My mom spent an Easter with us once in New Zealand and we were looking for fish or seafood and we found squid at Pan N Save that still had ink- they forgot to clean it- and we had to beg and explain to the person at the counter that we wanted it that way.

I remember the long, quiet days when we were little which I didn’t mind; and when we were older, the purely social excursions to church for the Stations of the Cross, where you dressed up and checked out (and judged) everyone you saw. I think I was 13 or 14 and I got obsessed with penny-loafer shoes which I wore with no socks and pegged jeans. I did get them though how, I cannot remember (nor why I was obsessed with them in the first place) and wore them (with a white shirt ) to church to do the Stations of the Cross.

I was looking at my feet the entire time and to this day I can remember their satisfying click on the stone floors and how the new, stiff leather chaffed at my feet but which I didn't mind.

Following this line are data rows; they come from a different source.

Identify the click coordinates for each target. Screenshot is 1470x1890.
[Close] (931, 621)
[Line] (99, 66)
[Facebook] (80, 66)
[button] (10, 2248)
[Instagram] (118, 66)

I bought the lamb online- butterflied and boneless South Island grass-fed lamb. For dessert, I thought of making the hot-cross buns we’ve been keeping in the freezer into a bread and butter pudding.

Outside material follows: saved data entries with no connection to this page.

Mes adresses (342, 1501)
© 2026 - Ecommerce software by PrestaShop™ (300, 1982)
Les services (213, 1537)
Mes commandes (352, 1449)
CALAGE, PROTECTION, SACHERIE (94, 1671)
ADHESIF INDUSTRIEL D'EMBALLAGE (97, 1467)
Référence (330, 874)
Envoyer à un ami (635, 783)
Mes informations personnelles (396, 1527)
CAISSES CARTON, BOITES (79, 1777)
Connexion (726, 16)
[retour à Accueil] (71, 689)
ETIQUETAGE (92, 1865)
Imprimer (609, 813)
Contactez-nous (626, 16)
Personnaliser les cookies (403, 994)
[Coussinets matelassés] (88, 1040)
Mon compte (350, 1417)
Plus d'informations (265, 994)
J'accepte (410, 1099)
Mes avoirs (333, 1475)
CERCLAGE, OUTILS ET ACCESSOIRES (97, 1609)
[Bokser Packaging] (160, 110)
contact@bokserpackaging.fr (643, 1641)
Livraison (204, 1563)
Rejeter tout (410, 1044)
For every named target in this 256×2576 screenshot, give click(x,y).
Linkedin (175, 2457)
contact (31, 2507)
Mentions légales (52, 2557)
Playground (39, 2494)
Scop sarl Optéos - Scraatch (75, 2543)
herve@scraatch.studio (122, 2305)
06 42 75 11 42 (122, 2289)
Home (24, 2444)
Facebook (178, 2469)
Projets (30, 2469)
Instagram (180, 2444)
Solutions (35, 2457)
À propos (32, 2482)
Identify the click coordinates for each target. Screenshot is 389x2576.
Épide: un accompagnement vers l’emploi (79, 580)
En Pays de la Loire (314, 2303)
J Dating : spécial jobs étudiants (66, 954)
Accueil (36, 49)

The stuff I would swap for lamb- charcoal-grilled bangus with squid cooked in its ink and vinegar; pan-fried tilapia with a squash flower salad dressed in calamansi and fish-sauce; steamed river shrimps with an egg omelet. And the best Easter Sunday lunch? Lechon.

But this is the Easter I now celebrate so…

Day 17: Nothing much

Found a few more clothes in the garage that I’ve barely worn; and they’re clothes that aren’t exactly cheap. Ugh I know- it’s some form of addiction- buying clothes. My mom has always said that I’ve gotten my vanity from Tatay…well. So I laundered them, did an electronic mail-out for work, tried but failed to find resistance bands that I thought were in the garage, and did exercises with weights.

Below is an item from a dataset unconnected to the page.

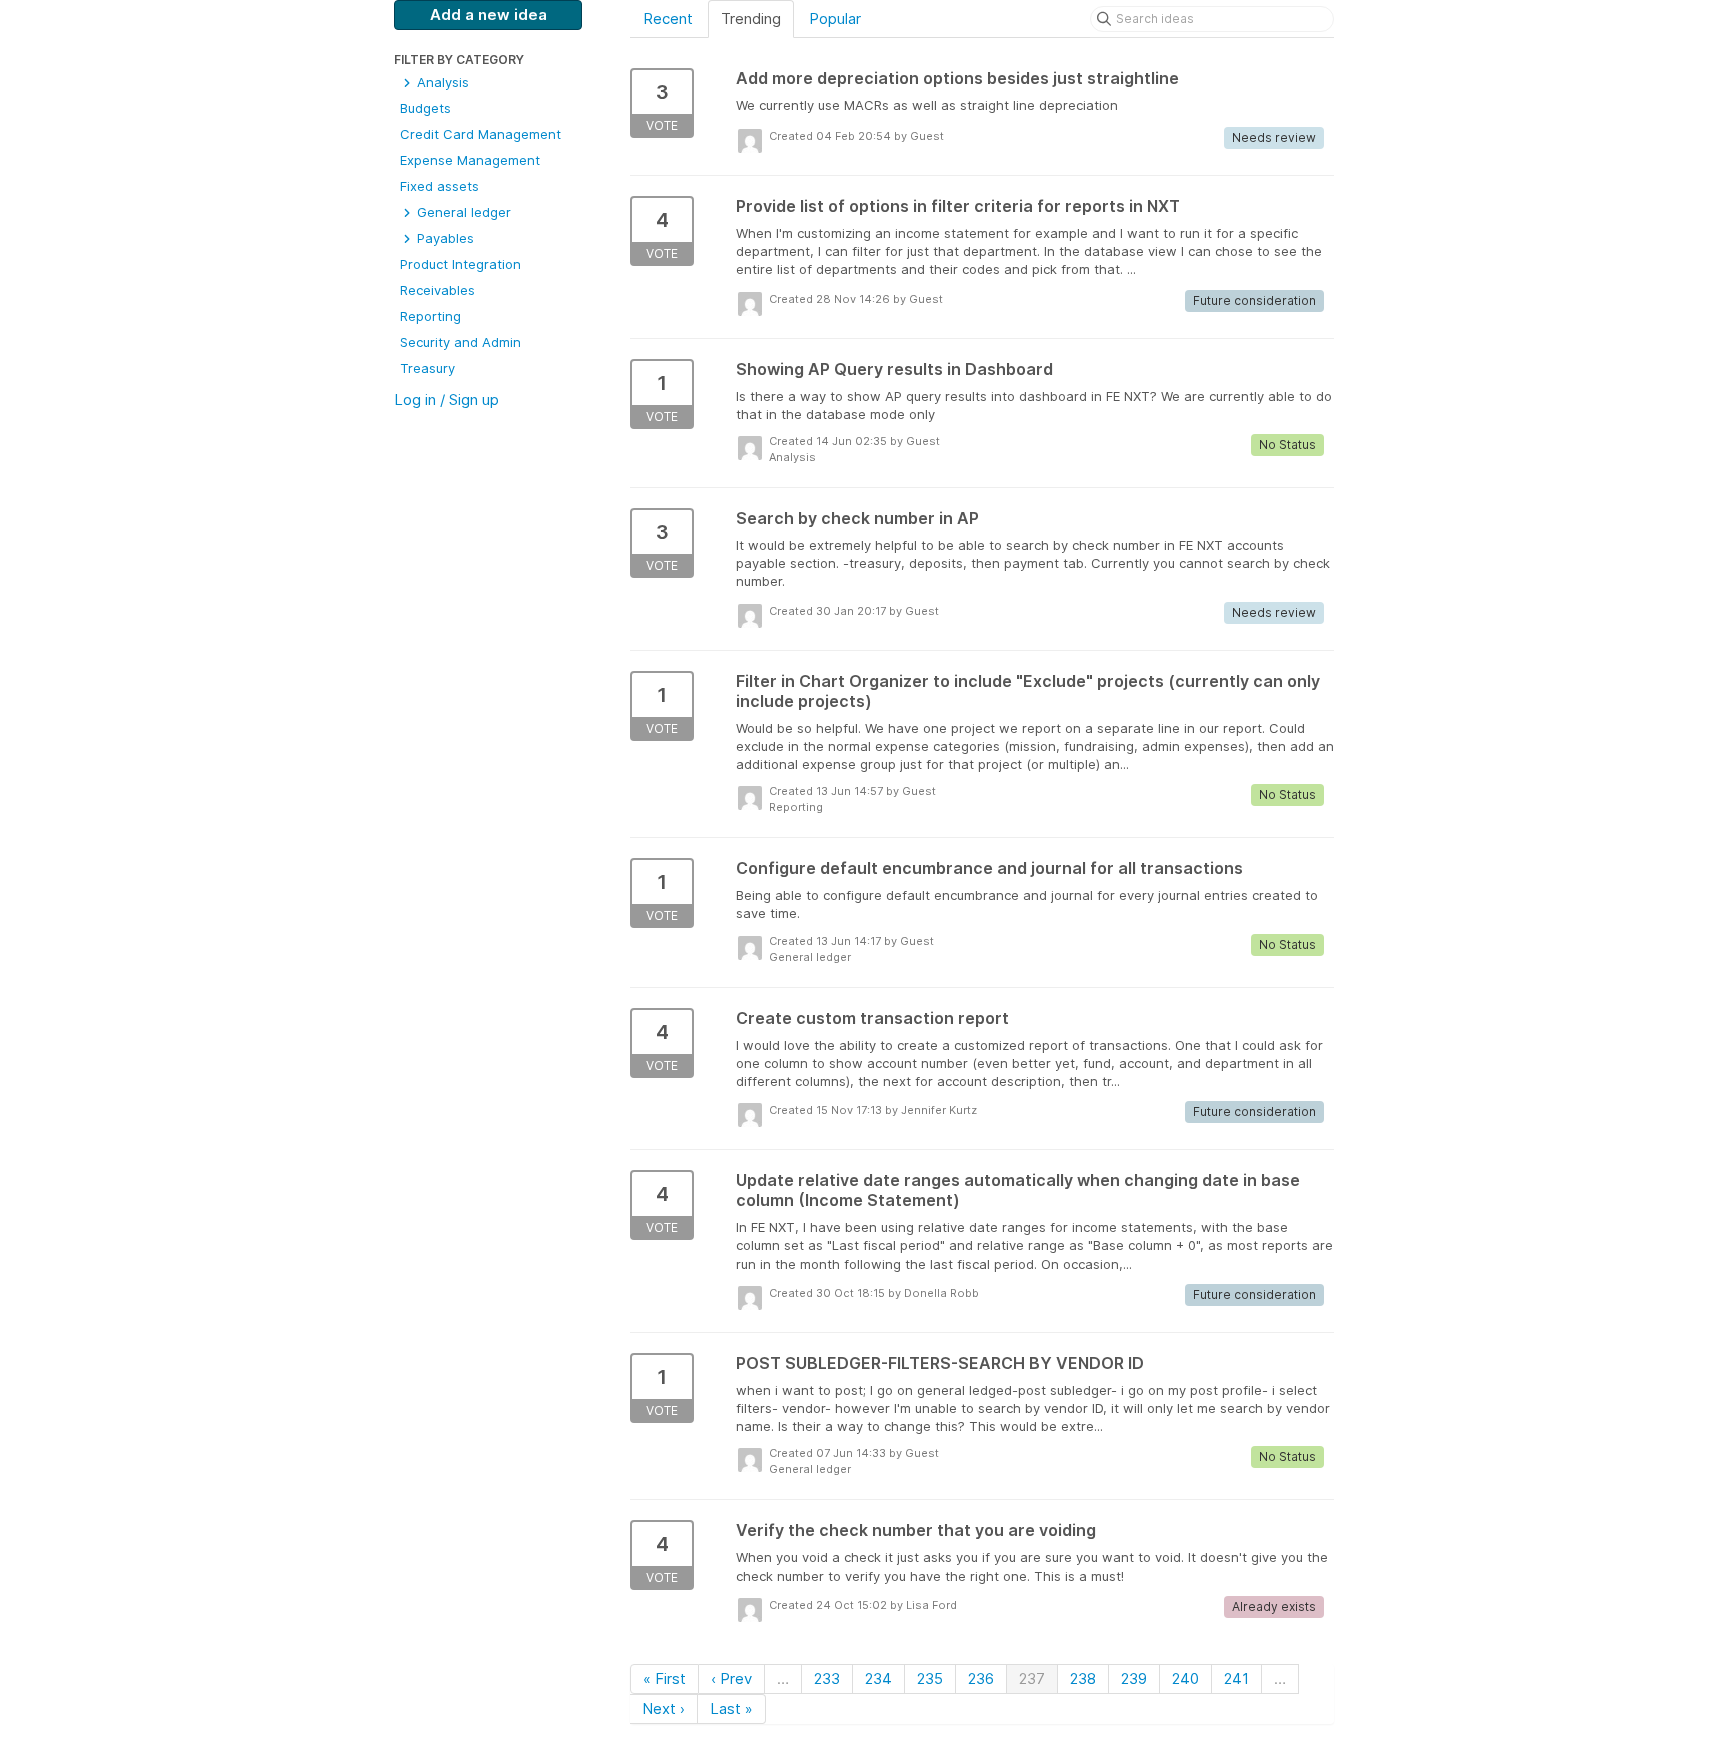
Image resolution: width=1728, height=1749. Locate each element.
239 (1134, 1678)
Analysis (441, 82)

Exercises- still something I haven’t been able to fully do, along with writing and drawing..life is hard!

I also read somewhere that the corona virus can travel up to 13 feet, and that samples taken from the shoe soles of medical staff working with Covid-19 patients tested positive; that if you weren't cautious, your damn shoes can be carriers of the virus!

Did roast pork-belly but I still have to find that fool-proof recipe for really tender- but not falling off the bone tender- meat. Used individual springform pans for scalloped potatoes and kumara and next time, I should just omit kumara. It’s just too sweet! Might try and do a spiced kumara pie or something next time.

Did trendy charred broccoli and realised that I should have blanched it before-hand; it was a bit too al dente and there’s a fine line between burnt and charred.